With Netscape, it was essentially all about the web.
With Google, it is essentially all about the web.
Problem for MS is that if focus shifts from the OS to the web (Google will run on any OS), then they quickly become irrelevant. Companies will write web apps instead of regular apps. Ties loosen.
Google is starting to spread out into some of Netscape's old areas (server software). As long as they are ahead of MS, MS will see them as a viable threat.
You do remember that Netscapes whole goal was to move everything onto the web, and leave the user with (essentially) a thin client. That is why MS treated Netscape as such a dangerous competitor (and went ballistic). The same strategy MS is trying now, and the same strategy Google may succeed at.
I am John Hurt.
Ballmer may really believe that Longhorn is going to take the world by storm, but my gut feeling is that Microsoft is doomed to irrelevency
The way it was doomed to irrelevancy becuse the Internet was going to become the platform?

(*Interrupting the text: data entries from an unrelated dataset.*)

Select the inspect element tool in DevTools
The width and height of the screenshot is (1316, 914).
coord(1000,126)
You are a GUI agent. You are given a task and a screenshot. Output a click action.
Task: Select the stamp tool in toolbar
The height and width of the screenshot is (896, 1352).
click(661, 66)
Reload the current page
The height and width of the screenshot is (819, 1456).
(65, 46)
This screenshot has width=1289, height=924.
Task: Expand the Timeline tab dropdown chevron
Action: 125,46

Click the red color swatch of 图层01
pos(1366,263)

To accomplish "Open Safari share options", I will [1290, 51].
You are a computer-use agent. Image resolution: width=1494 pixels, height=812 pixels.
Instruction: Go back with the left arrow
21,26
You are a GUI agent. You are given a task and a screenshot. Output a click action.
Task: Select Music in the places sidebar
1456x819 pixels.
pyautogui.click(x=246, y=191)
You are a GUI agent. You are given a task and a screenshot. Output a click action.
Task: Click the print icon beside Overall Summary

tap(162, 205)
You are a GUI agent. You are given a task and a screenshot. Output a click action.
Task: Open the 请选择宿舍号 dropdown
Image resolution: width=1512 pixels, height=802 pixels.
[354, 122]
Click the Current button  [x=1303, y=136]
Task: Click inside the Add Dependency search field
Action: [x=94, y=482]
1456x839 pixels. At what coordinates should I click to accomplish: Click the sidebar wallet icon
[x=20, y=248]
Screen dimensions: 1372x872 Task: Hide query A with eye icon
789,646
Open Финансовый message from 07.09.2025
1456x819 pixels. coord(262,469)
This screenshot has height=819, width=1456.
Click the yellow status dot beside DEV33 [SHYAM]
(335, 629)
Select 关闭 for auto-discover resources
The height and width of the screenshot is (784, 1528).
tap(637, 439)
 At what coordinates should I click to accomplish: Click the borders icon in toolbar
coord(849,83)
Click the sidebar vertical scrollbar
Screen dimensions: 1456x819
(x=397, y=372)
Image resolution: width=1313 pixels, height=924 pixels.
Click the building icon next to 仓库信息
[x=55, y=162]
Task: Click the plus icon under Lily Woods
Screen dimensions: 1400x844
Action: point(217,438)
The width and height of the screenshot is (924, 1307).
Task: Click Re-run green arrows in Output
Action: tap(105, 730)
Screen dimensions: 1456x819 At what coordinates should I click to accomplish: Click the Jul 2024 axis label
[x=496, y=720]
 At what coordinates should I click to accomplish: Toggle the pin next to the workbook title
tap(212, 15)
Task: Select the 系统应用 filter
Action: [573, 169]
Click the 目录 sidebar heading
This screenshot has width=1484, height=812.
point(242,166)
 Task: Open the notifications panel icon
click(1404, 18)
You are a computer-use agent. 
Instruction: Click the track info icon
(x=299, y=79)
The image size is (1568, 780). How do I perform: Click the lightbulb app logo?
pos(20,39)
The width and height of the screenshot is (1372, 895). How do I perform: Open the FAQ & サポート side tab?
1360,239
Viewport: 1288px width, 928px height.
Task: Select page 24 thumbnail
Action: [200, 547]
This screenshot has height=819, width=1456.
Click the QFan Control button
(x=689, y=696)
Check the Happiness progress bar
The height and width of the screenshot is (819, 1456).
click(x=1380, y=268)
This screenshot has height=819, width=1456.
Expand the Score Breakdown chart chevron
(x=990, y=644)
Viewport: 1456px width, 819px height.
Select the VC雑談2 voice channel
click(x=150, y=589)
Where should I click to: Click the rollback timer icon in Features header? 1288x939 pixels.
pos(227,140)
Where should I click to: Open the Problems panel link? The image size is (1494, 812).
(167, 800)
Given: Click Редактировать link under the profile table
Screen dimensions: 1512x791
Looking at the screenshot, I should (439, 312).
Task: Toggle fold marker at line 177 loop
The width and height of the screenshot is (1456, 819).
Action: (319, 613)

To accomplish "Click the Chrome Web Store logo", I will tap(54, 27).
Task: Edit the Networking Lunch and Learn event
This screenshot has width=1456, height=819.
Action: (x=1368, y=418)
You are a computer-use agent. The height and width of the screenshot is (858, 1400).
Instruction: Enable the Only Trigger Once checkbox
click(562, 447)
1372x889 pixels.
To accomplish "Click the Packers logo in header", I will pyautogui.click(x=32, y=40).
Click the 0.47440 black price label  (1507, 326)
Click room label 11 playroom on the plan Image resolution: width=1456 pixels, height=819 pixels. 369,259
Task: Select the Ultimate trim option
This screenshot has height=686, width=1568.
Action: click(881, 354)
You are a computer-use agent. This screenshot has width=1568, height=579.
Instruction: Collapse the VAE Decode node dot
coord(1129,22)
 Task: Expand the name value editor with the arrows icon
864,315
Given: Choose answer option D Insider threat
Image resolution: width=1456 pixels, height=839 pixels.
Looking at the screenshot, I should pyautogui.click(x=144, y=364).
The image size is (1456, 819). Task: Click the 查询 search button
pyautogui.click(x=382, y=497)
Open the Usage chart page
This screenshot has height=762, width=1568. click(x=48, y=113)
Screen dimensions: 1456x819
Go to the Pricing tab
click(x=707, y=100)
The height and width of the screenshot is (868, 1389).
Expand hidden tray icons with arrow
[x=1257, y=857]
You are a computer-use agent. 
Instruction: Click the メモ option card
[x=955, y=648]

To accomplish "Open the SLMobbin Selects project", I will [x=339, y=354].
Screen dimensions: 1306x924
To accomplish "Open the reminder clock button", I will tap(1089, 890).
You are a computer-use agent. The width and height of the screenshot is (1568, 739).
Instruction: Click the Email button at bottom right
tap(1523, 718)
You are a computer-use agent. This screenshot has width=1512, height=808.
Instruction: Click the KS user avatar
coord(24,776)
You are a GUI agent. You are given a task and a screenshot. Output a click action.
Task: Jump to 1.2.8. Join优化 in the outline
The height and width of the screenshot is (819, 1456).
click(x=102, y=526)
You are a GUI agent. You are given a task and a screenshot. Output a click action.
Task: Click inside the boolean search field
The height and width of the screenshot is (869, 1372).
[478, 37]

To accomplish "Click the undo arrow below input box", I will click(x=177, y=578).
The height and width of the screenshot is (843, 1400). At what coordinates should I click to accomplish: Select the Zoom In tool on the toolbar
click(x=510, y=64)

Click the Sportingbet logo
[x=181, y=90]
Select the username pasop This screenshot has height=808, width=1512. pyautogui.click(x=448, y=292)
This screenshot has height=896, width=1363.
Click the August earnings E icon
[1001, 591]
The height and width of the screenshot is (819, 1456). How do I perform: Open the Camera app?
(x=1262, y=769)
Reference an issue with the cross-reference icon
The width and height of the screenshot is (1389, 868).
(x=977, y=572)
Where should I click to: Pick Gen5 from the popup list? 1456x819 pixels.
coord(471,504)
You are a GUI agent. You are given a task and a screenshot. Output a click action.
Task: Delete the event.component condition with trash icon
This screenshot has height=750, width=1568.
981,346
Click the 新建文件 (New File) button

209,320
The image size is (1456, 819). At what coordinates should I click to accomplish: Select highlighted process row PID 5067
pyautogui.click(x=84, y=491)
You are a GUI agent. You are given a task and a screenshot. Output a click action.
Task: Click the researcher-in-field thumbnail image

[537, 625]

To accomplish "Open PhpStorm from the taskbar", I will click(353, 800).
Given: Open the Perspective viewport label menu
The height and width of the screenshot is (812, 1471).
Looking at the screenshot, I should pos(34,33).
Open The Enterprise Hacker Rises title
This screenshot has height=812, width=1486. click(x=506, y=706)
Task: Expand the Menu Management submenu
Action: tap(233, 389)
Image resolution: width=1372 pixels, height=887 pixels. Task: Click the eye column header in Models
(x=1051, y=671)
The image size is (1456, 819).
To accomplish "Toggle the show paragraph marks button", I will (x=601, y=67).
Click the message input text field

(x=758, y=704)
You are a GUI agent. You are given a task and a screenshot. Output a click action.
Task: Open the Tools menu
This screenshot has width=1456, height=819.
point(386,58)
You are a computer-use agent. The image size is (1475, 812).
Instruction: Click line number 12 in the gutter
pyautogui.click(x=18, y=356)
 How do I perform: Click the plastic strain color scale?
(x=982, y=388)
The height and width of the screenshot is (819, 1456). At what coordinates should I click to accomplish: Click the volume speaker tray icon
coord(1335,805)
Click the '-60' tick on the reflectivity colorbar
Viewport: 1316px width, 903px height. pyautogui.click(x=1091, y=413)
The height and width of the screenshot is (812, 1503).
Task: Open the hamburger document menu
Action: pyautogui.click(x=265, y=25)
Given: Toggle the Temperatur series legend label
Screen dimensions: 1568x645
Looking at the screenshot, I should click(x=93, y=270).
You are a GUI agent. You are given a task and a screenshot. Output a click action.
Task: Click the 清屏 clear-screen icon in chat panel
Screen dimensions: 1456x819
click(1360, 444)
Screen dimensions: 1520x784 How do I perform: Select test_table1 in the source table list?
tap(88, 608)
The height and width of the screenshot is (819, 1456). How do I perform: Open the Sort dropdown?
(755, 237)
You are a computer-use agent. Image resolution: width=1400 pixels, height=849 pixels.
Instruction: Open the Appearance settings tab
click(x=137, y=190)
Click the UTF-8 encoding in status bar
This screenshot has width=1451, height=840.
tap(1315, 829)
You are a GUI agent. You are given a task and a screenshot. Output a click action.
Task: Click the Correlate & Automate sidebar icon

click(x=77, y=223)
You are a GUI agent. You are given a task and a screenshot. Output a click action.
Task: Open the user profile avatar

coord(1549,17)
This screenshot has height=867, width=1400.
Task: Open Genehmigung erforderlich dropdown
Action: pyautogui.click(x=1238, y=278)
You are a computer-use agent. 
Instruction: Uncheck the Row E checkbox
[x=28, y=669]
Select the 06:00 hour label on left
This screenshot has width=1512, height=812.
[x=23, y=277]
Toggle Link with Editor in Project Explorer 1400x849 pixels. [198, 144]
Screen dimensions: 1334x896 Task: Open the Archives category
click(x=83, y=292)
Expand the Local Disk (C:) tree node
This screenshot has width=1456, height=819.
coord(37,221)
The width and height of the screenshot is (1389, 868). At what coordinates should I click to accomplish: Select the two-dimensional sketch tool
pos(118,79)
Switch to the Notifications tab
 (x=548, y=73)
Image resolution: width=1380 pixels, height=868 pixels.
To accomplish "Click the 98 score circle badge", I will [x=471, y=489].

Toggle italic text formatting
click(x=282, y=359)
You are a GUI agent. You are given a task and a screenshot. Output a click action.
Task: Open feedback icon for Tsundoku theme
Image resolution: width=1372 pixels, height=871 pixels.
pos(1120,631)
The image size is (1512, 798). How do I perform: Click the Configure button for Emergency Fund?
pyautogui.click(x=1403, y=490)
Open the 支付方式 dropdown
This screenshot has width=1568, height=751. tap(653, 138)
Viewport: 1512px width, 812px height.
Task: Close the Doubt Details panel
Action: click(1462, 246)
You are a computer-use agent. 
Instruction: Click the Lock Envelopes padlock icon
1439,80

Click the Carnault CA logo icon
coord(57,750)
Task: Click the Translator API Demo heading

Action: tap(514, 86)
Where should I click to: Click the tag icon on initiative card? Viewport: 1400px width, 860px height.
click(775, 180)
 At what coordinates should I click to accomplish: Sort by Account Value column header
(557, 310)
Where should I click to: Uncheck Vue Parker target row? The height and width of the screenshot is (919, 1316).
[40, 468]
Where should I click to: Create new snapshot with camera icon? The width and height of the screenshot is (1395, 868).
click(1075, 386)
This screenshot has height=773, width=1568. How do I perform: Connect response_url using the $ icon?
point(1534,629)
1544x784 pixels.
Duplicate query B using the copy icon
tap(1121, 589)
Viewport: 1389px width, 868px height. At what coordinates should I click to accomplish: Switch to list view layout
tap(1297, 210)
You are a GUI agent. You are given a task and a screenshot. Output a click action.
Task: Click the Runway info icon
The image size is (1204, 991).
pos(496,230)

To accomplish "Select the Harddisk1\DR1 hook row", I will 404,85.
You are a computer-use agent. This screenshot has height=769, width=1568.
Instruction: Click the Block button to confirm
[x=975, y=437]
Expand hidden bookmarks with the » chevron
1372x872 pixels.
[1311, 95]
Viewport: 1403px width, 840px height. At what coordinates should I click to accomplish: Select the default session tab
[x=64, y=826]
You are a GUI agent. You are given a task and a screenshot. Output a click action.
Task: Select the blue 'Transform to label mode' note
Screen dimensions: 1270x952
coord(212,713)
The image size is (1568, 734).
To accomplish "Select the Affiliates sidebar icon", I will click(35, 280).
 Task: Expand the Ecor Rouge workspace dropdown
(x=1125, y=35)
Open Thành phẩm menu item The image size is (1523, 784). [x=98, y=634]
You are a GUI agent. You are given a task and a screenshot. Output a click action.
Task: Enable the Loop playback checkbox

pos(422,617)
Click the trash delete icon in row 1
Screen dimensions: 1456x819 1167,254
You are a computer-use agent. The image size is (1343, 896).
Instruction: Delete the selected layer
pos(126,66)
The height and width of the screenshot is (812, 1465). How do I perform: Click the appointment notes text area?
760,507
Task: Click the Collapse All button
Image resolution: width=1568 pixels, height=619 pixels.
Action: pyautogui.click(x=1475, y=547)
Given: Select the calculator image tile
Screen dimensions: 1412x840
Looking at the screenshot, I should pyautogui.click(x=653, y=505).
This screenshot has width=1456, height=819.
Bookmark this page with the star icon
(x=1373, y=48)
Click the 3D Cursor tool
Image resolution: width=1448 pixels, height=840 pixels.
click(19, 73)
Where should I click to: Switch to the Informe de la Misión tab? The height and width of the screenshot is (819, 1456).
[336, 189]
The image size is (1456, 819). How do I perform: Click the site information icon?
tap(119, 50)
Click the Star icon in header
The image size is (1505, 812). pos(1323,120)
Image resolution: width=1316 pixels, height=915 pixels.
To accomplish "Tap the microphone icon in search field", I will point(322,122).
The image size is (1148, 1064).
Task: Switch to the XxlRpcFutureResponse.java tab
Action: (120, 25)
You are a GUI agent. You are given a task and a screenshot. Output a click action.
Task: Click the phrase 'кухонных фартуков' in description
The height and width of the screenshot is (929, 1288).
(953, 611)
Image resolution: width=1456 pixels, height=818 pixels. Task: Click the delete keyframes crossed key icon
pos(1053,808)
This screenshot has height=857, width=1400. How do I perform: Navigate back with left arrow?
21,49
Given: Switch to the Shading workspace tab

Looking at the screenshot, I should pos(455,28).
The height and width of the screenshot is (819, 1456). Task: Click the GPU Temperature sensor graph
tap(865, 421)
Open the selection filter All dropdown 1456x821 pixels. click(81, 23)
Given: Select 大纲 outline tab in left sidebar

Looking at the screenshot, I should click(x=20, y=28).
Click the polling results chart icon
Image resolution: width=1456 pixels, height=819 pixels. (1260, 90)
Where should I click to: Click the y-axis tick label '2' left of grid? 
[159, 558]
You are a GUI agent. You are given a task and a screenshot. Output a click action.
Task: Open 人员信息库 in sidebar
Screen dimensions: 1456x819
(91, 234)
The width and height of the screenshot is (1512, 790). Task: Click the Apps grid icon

Longhorn will be more of the same, with no acknowlegement of the paradigm shifts Apple is pushing onto the desktop and Google is pushing into Internet apps
Microsoft is a weird schizo kind of company. In its core business, it destroy all rivals because it is not tech driven -- it's driven by pragmatism. Competitors waste time money and effort trying to steal Microsoft's cash cow, but the barn is so well managed that they can only look at it from the outside, actually from a trailer park in the next county, where their perpetual motion driven milking machines are doomed to decay into rust.
On the other hand, Microsoft has plenty of Rube Goldberg plans of its own, for things like music subscription services and the like, that are totally tech driven and completely people unsaavy. And they have money to spend on these things. It's like they've corralled all those dangerous geek impulses in a safe area well removed from the barn. It's dreadfully inefficent to spend your time on these things, but sustained compound growth covers a multitude of sins.
That's all in the past though. The thing though that may doom them is coping with maturity. The change they need is not technological, it's cultural. There is no prospect of tech adoption driven growth like they had in the 80s and 90s, where customers needed desktop systems literally by the truckload, and MS could provide software which while never particularly good, was good enough and the cheapest way to equip entire corporate divisions at a time.
(1) It is precisely becuase MS was NOT innovative that customers turned to them. Peple had a big transformation to manage, didn't want anything fancy or expensive to get in the way, and tolerated all kinds of technical, aesthetic and cultural deficiencies along the way. In this situation, it was the rate of technological adoption that mattered more than anything else. Finesse was not required or particularly appreciated.
(2)That problem is obsolete, so MS's corporate culture is obsolete. Notice Google's motto. Bad boys with attitude aren't wanted or admired by MS's customer base.
(3) A tech oriented make-over of MS based on innovation is a fantasy. An infantile fantasy: the kind that you're supposed to grow out of. They have a great business now, they just need to update it for the needs of 2005 instead of the needs of 1985.
(4) To do this, they need to become their customer's best friend, not the devil you know. People now have more time to be skeptical and demanding than they used to.
(5) Ambition is fine in a top dog manager, but it can't go naked. Gates's testy, irritable drive for world domination does not fit the bill, nor does Ballmer's outsized, sweaty antics. Somebody a bit more suave would be nice. Appointing a European might be a good move, not because Europeans are smarter than us, but because it would signal a new, outward looking perspective.
You can see good things and bad things about Ballmer's attitude here. You can't say they're not self-critical. The question is -- are they asking the right questions?
Post may contain irony: discontinue use if experiencing mood swings, nausea or elevated blood pressure.